(TASK SET):
A) Repeat the passage from the pop-up book interview word for word, starting at "Pop-up books have" and running up to and including "over the centuries?".
B) Go on with the interview about pop-up books, picking up right after its final sentence.
─── DOCUMENT EXTRACT ───
Matthew Reinhart: Thank you for such a beautiful description of my work! I always feel like I’m anticipating my next deadline, so I rarely get the opportunity to stop and look back at my work. 😊
By way of introduction, could you tell our readers what your definition of a pop-up book is and how you first became fascinated by them? Not every three-dimensional ‘moving’ book – such as a flip book – is a pop-up book…
Technically, a pop-up book usually incorporates movable, dimensional paper structures that are powered by the reader’s manipulation of the pages, pull-tabs or liftable. That said, my definition of a pop-up book is fluid, because pop-up books keep evolving. I’ll be honest with you – I only had one or two pop-up books as a kid and I really didn’t think about them until I got older. When I was young, I got a Random House Dinosaurs pop-up book by Dot and Sy Barlowe after a medical procedure. I remember being so excited to get the book but that didn’t last long. A day later while I was at school, my little sister got her hands on the book, and I discovered all of the pop-up dinosaurs were ripped free of the book. It wasn’t until I started freelancing as an assistant to Robert Sabuda that I really got back into pop-ups.
Pop-up books have an impressive history and are sometimes called interactive books. In your opinion, what is it that has been so attractive about interactive and pop-up books over the centuries?
I think it’s the idea that the reader has the power to make pop-ups happen! Open the pages of a pop-up book and the magic happens – and the reader is key. A pop-up book seems like an everyday book from the outside, but when a reader opens it up, so much more magically appears.


Art and engineering going pop
Reviewers have described your books as “breathtaking work[s] of art”, highlighting your “characteristically spectacular paper engineering”. Sometimes the visual art and the paper engineering are not created by the same person, sometimes they are. Could you share with us how your pop-up books are created?
─── RECORDS SHOWN ───
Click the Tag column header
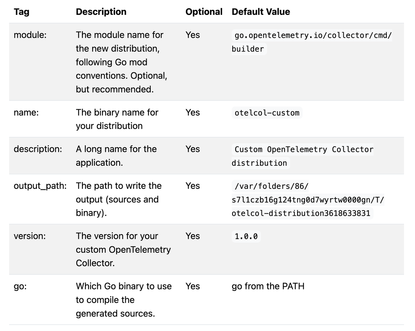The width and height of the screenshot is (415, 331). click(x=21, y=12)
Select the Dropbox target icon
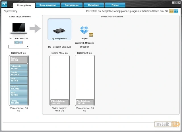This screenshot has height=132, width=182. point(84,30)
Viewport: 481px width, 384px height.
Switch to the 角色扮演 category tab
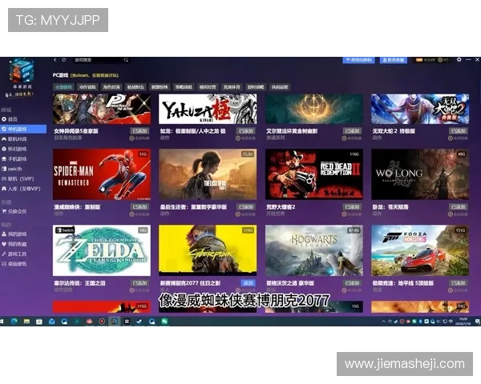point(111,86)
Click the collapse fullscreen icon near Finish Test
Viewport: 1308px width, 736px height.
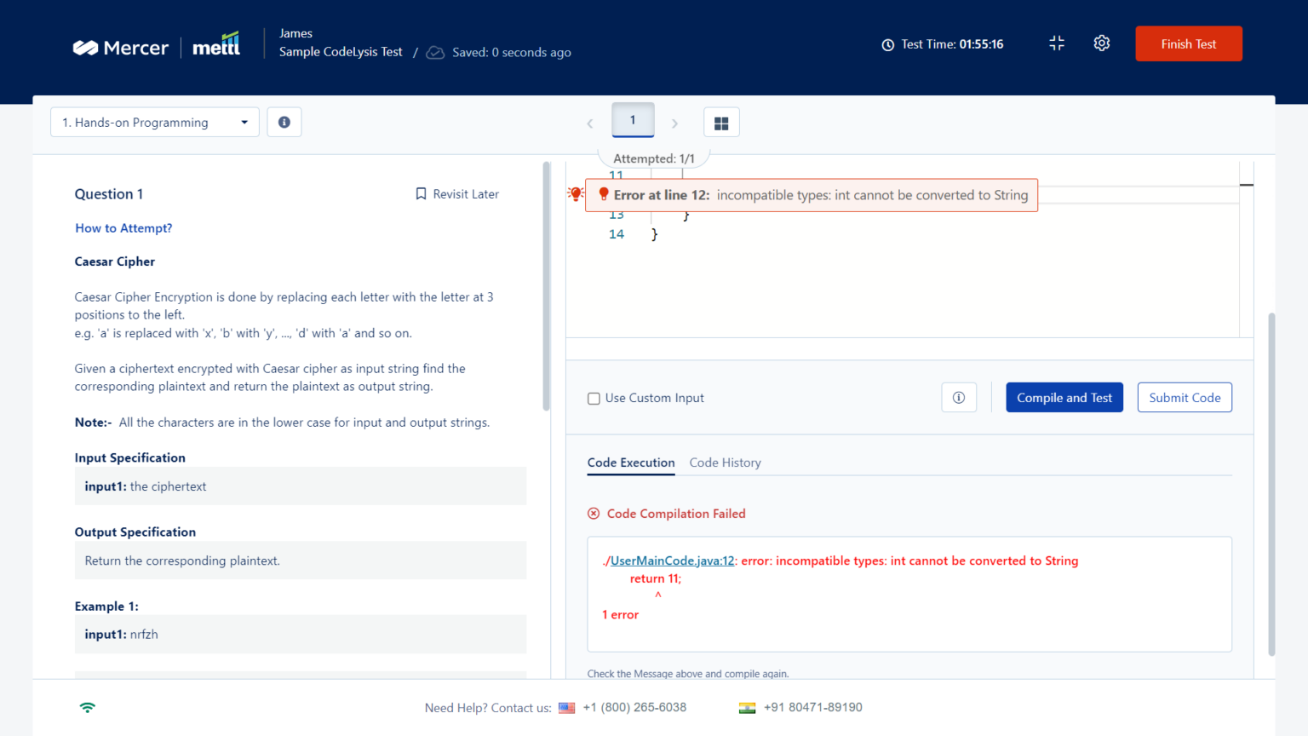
───
─── RECORDS SHOWN ───
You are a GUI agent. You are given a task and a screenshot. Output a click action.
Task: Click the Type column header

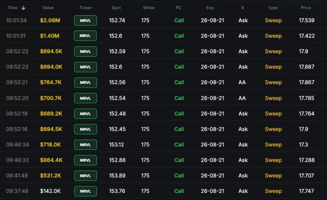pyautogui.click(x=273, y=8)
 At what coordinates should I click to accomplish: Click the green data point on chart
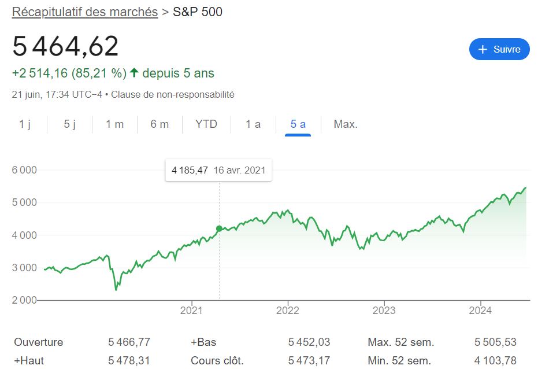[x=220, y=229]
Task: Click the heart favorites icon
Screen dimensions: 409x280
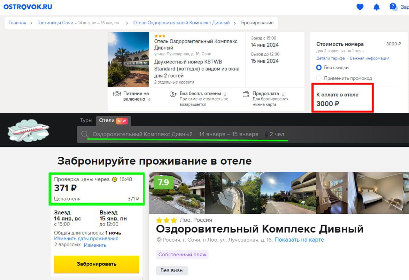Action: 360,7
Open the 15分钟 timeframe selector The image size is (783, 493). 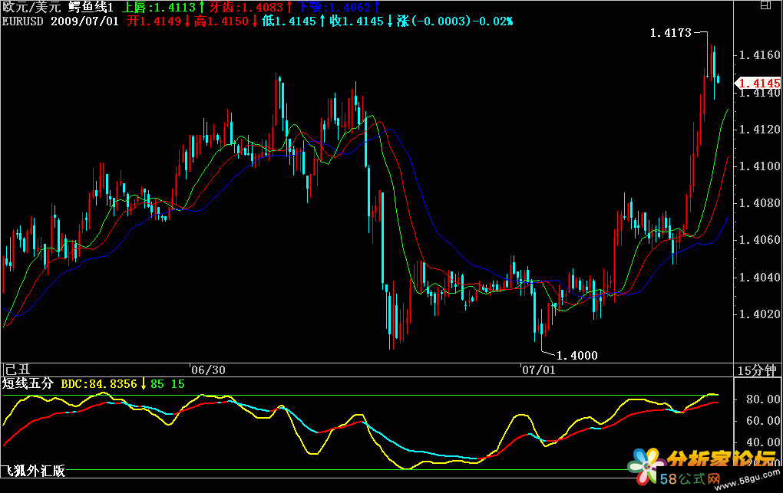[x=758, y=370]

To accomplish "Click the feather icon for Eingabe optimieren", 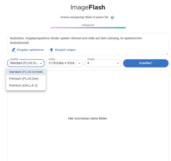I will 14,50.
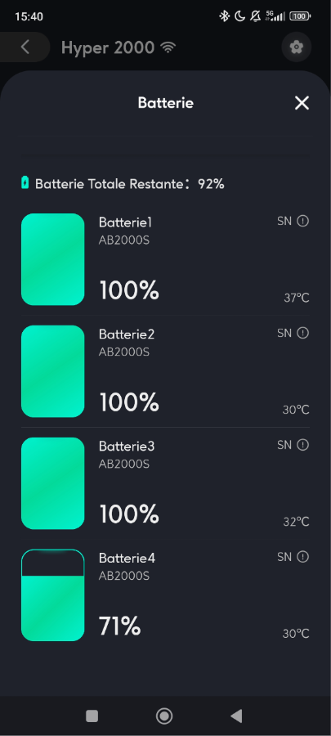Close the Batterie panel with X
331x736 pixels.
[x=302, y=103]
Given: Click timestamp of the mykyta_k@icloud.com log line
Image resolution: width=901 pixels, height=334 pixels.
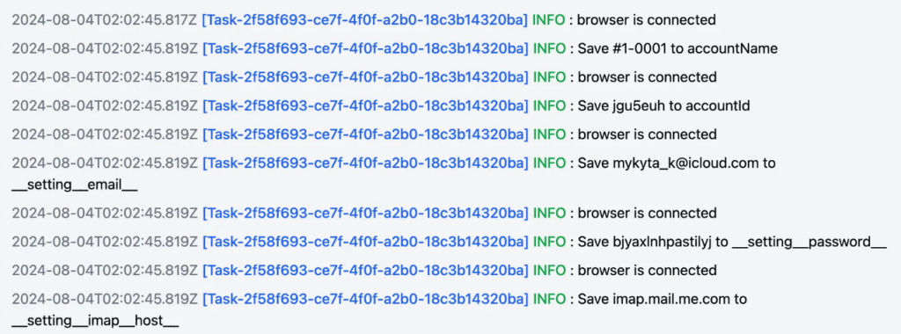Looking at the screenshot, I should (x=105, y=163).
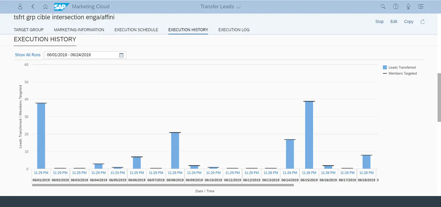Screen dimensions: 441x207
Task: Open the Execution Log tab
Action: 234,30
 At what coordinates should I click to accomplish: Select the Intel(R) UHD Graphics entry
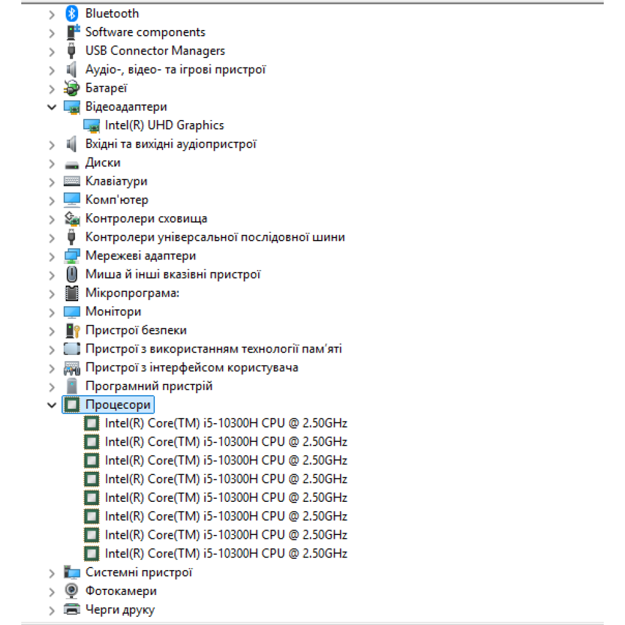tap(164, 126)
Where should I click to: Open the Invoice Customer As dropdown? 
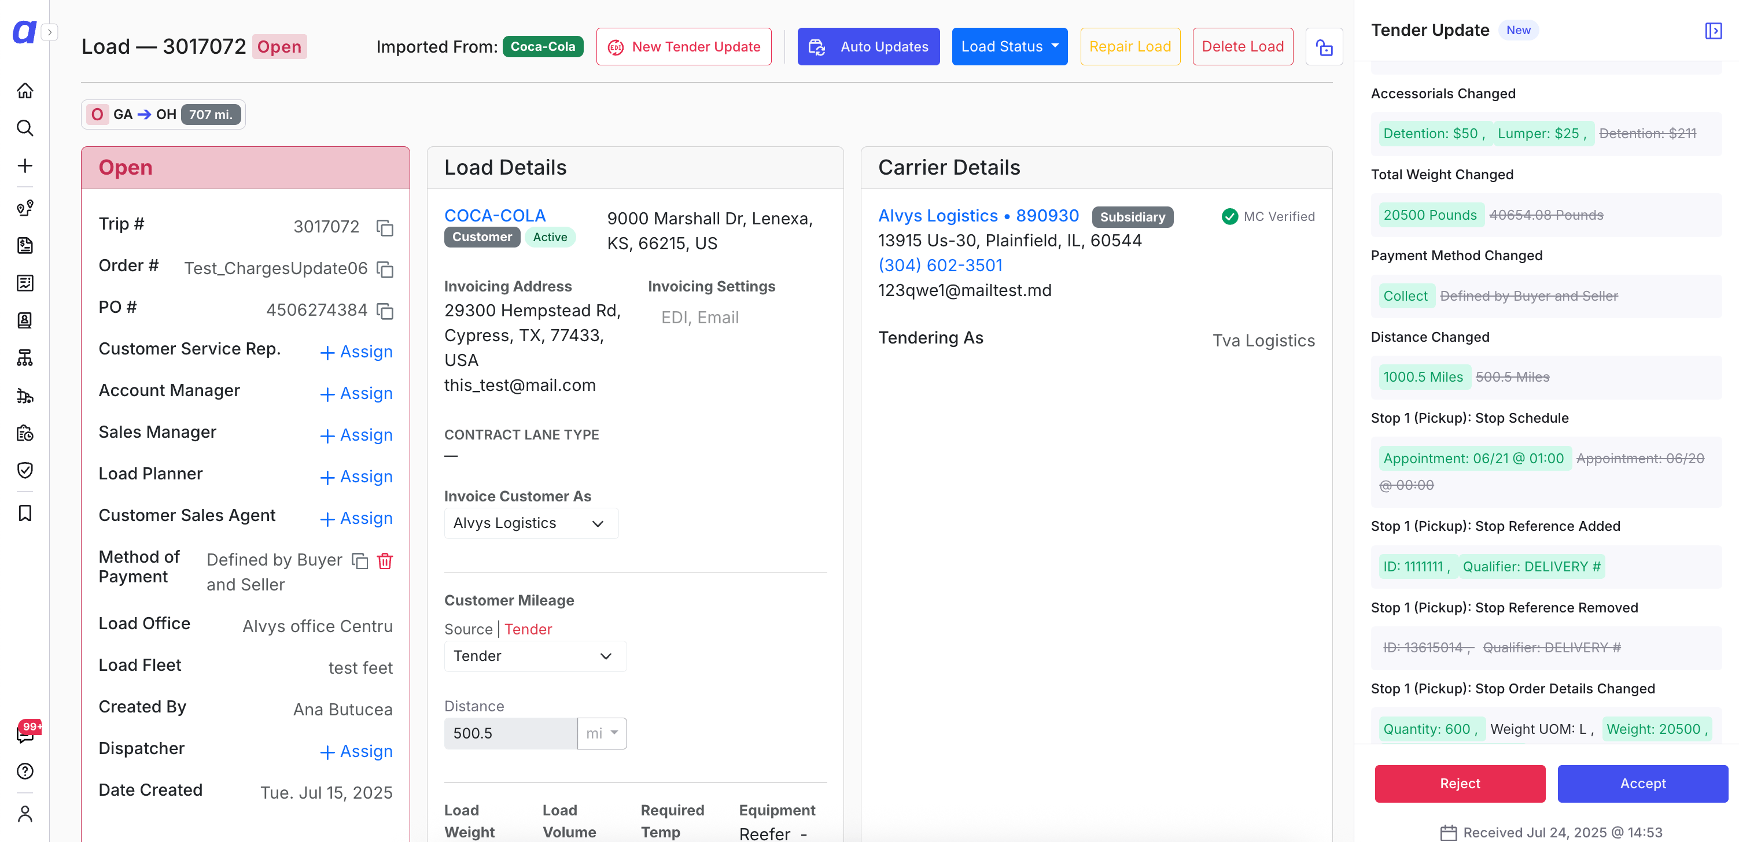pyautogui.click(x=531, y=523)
───
─── RECORDS SHOWN ───
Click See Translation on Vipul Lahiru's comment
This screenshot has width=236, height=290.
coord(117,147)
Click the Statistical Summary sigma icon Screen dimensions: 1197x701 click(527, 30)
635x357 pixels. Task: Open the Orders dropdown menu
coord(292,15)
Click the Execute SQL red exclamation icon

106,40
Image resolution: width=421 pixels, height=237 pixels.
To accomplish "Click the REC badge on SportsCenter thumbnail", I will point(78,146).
───
(SET OF ANSWERS):
A)
Pop-up books have an impressive history and are sometimes called interactive books. In your opinion, what is it that has been so attractive about interactive and pop-up books over the centuries?

B)
Whether or not I am illustrating the colour artwork for the pop-ups in a book, I am a part of the visual art process from conception. Every book starts with a concept, audience and a price point (especially if it’s going to be sold in stores). Once the publisher and I have an idea about that, we begin conceptualising the book, spread by spread, and what’s going to happen on each page. Sometimes, I’ll just write out an outline while other times, I might sketch out a rough idea of what might happen on the page to help illustrate my thoughts to the publishing team. Once everyone agrees about the book’s direction, I begin the actual pop-up design, which is just me in my studio cutting and folding paper into the design I’ve imagined. Sometimes I can come to a design in a few hours; sometimes it might take days or weeks! Once I have a rough sketch design that we all like, I carefully deconstruct my handmade sketch prototype, scan all those separate pieces and trace them using Adobe Illustrator. I can then use these templates to recreate the pop-up and work out all the kinks, because there are always issues that need fixing. No pop-up design comes out perfect after just one rebuild – ever. I’ve rebuilt pop-ups up to 20 times to find solutions to issues that come up and there are times when I have to re-engineer the pop if I can’t get the engineering to work properly.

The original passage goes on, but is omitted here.